With stocks at or near fresh record highs and Central Banks about as dovish as they can get, the risk is clearly there for asset prices to take a hit on anything that the market isn't ready for.
Powell's recent commentary after FED meetings has been about as bullish for asset prices as you can get.
no not at all... as long as Powell thinks high PE ratios are the norm in a world of low interest rates, Central Banks view any upcoming upticks in inflation as transitory, and the money supply continues to grow at an alarming rate, stocks have much more room to go to the upside
— UPBOptionMil (@UPBOptionMil) December 30, 2020
The transitory word is one so many disagree with. Is the recent inflationary uptick here to stay or not?
I've written about this previously. Bottom line... the FED has been right for 10+ years.
And being right has meant higher asset prices. I don't think that is going to change.
However the tight rope balancing act is going to be tougher as the economy comes out of this Pandemic.
Absent the same type of post FED meeting talk we've heard from Powell since last year, there is a risk the market could be disappointed and use today as an excuse to take risk assets lower.

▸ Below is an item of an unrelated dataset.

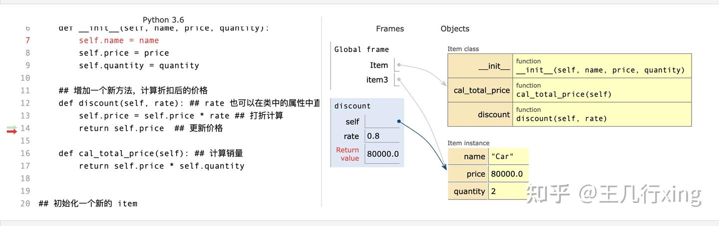Click the self pointer dot in discount frame
Image resolution: width=719 pixels, height=226 pixels.
pyautogui.click(x=399, y=121)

Taper talk perhaps. Adjusting the dot plot. Noting the uptick in housing prices. The market will likely be looking. And perhaps it will get that excuse.
It makes it tough to be short term long, especially via calls.
However I think we could see bonds get a bid.
To sum it up, I'd be shocked to see the market continue to sideways chop. I think the risk for a pull back in asset prices is there, at least short term.